_DESCRIPTION OF THE TASK:_
Copy the listing exactly, please, and keep every picture out of it.

- - -

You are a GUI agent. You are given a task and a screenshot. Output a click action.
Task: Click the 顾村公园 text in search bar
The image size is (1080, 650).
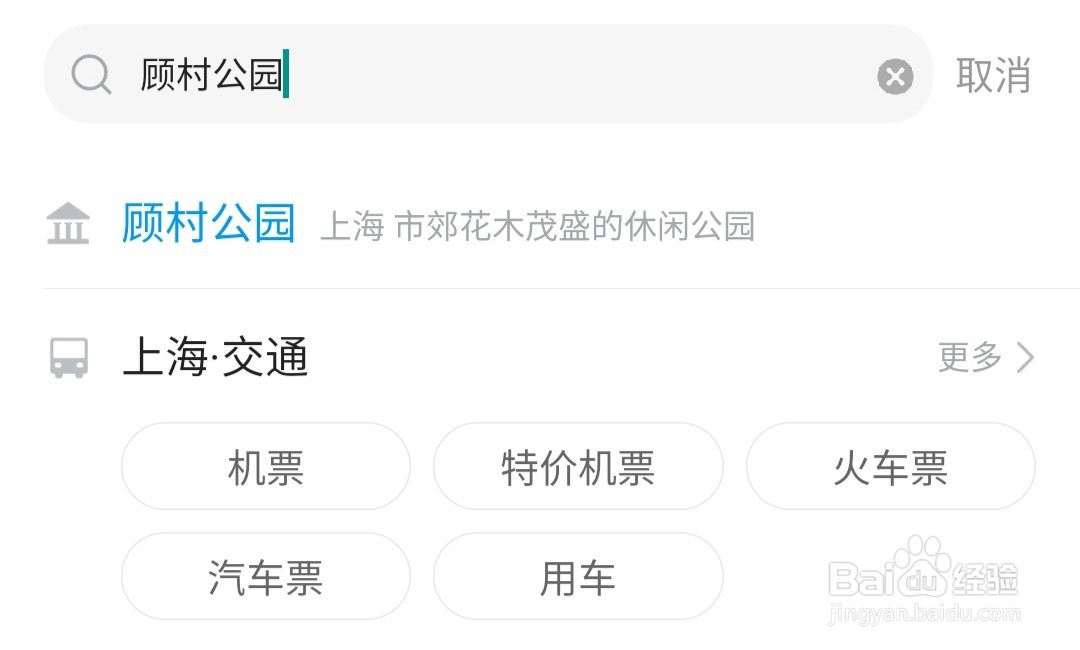click(209, 75)
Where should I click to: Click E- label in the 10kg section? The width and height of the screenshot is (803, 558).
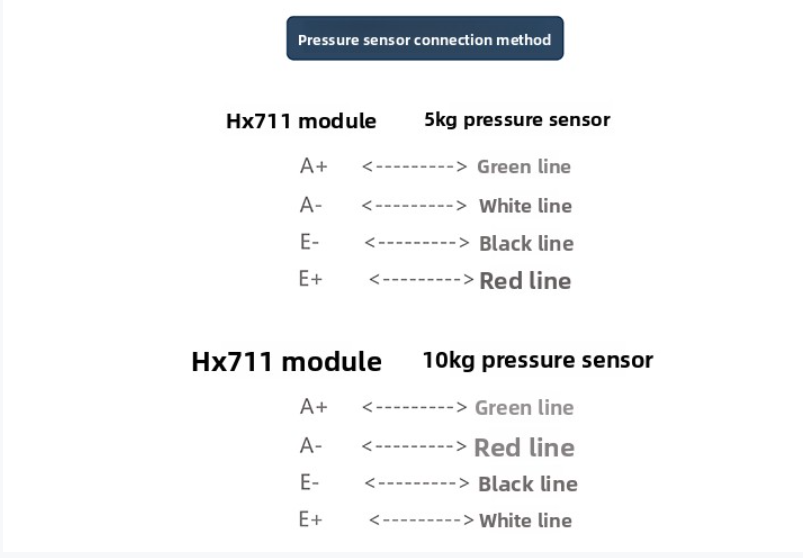tap(309, 482)
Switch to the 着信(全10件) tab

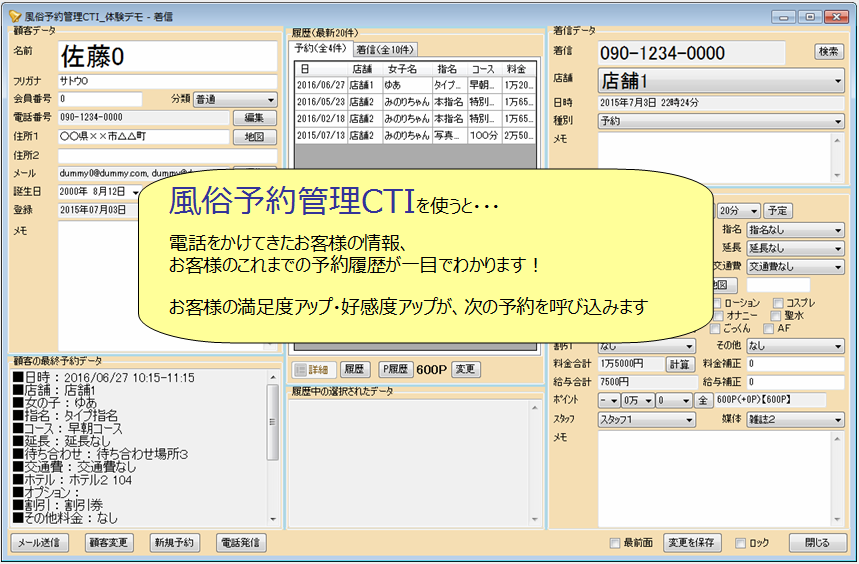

- - -

_OUTPUT OF THE TASK:_
You are a GUI agent. You are given a task and a screenshot. Output a click action.
Task: Click the 顾村公园 text in search bar
The image size is (1080, 650).
click(209, 75)
Where should I click to: Click E- label in the 10kg section? The width and height of the screenshot is (803, 558).
tap(309, 482)
Switch to the 着信(全10件) tab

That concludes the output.